(Activity): Reproduce the lines below verbatim, starting with the first one and continuing through the line containing "legend-item-0: Подкрепям is", with both ends included. Omit the pictures from your copy.

(Data section):
::::::::

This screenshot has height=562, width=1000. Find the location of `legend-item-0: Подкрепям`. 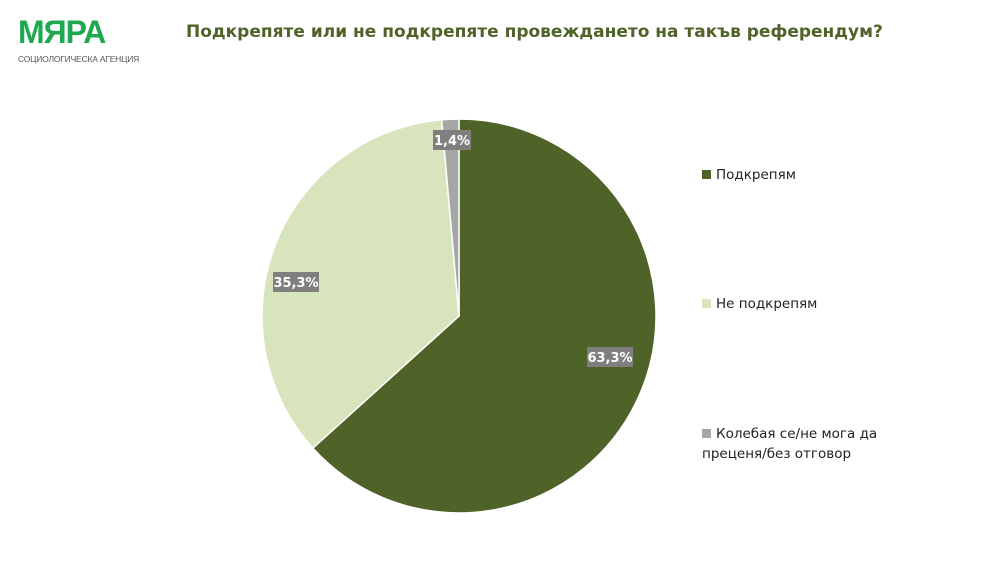

legend-item-0: Подкрепям is located at coordinates (749, 175).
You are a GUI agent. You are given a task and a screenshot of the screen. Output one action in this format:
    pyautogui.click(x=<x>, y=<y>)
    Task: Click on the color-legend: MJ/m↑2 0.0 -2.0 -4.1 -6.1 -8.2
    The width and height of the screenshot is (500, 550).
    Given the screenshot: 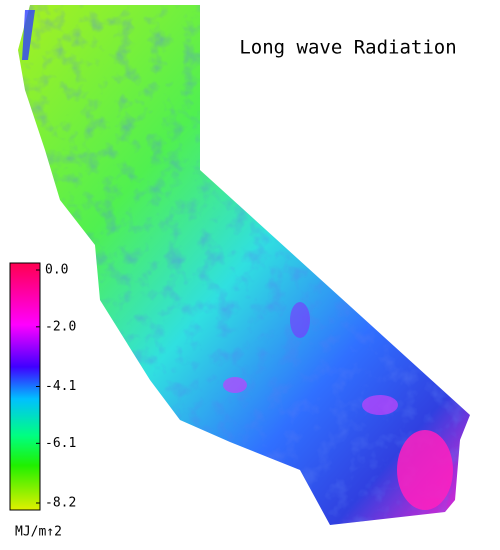 What is the action you would take?
    pyautogui.click(x=42, y=401)
    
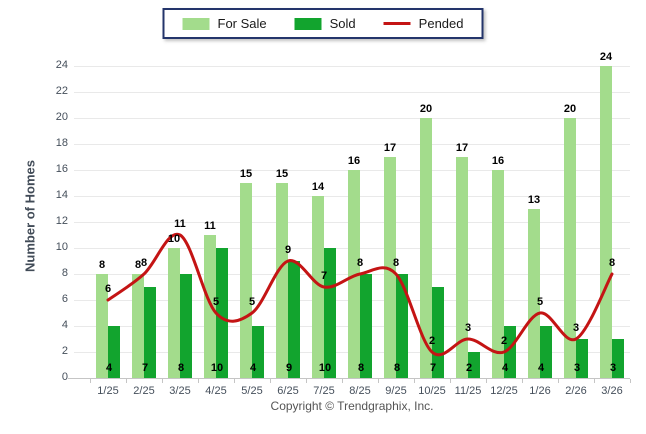  Describe the element at coordinates (242, 24) in the screenshot. I see `legend-label-for-sale: For Sale` at that location.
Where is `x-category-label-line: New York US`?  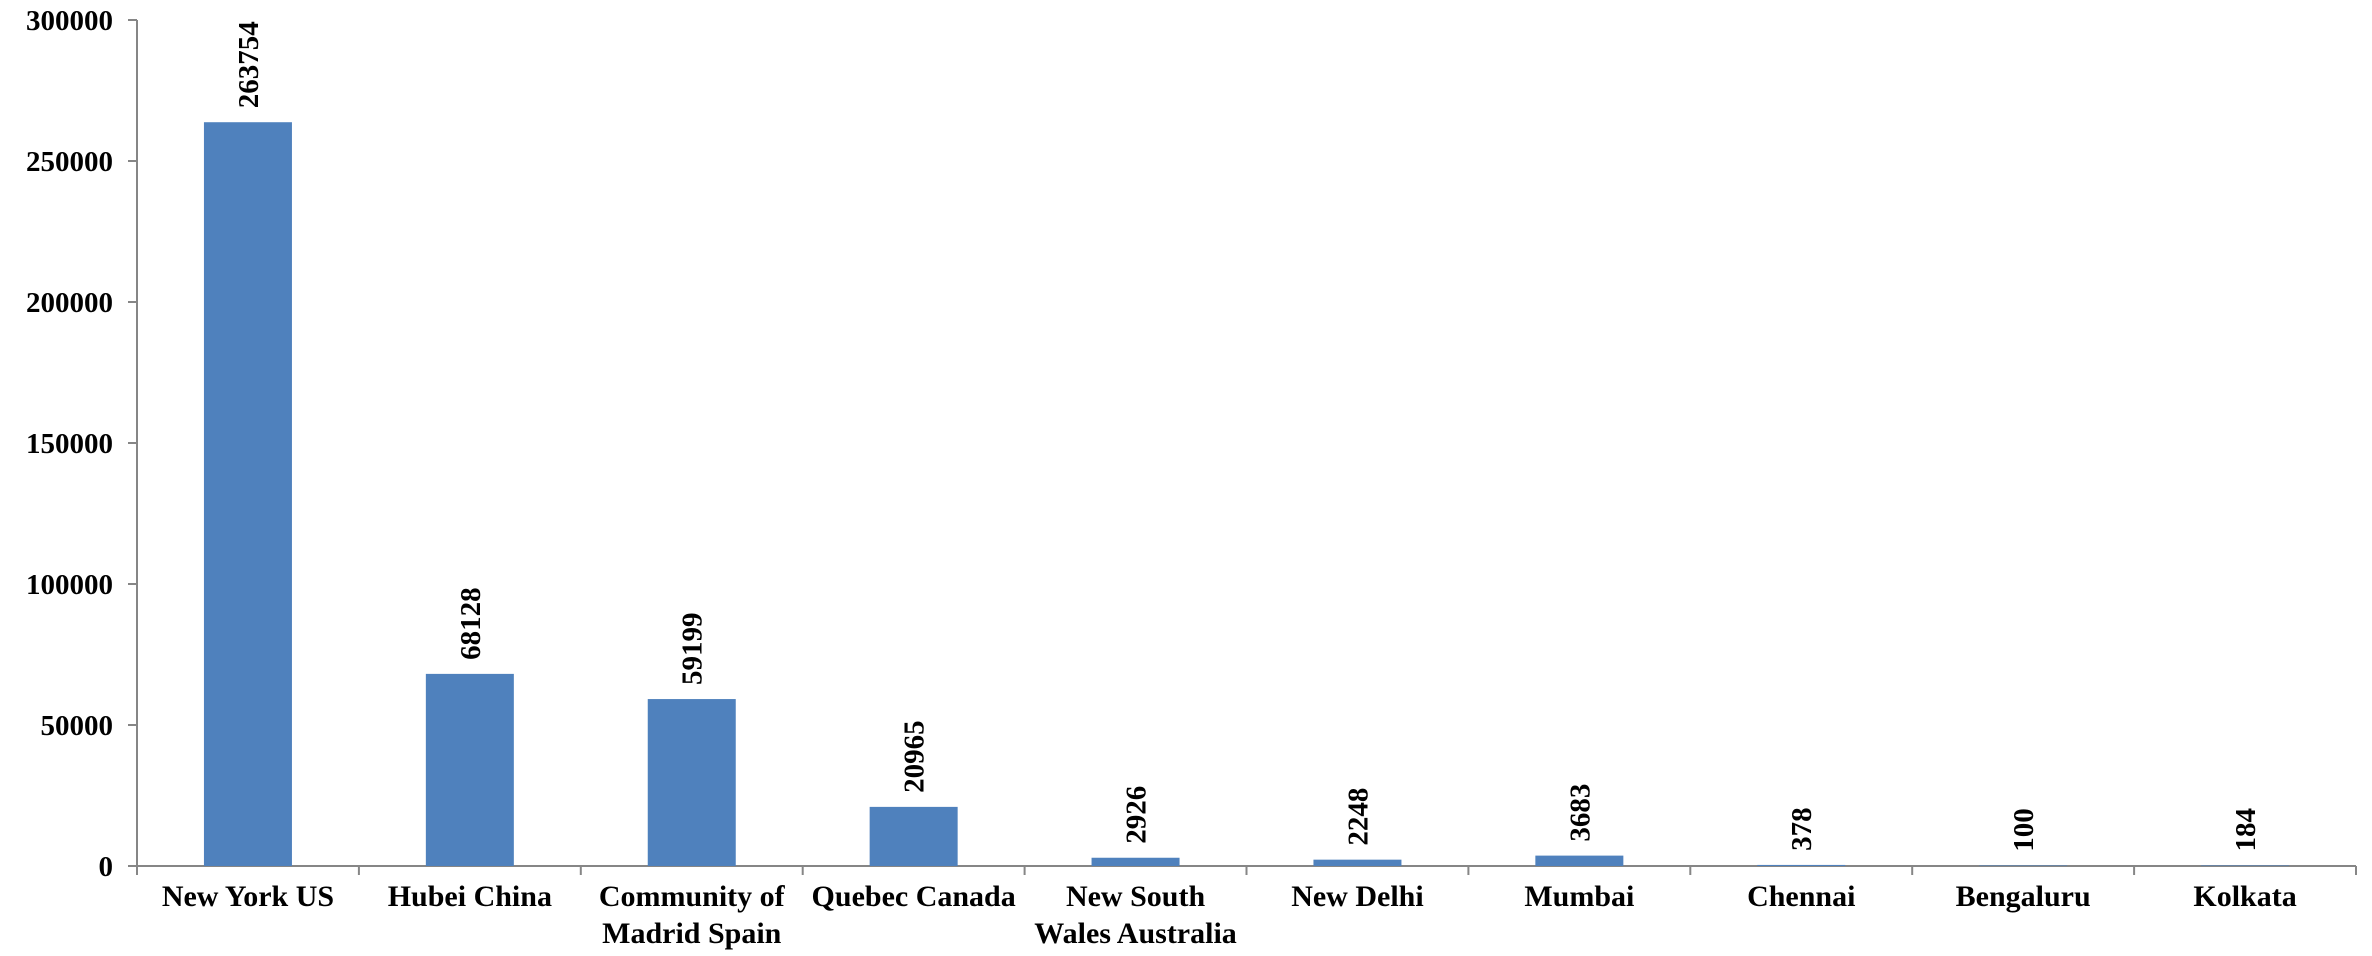
x-category-label-line: New York US is located at coordinates (248, 896).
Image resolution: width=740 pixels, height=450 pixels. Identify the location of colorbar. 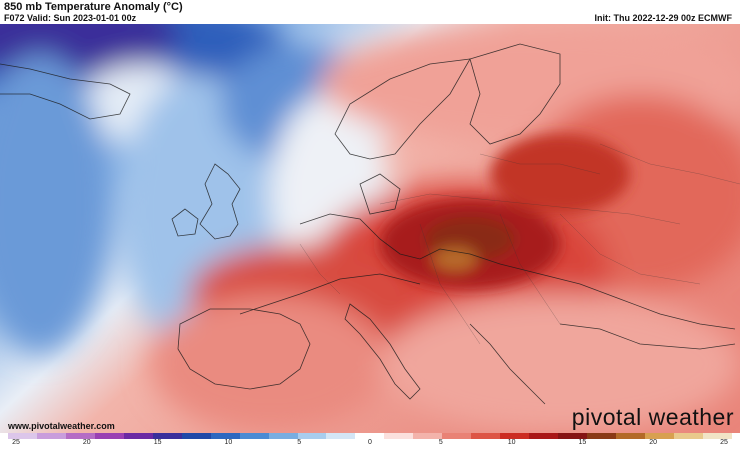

::::::::

(Output):
This screenshot has height=562, width=1000. Find the location of `legend-item-0: Подкрепям`. 

legend-item-0: Подкрепям is located at coordinates (749, 175).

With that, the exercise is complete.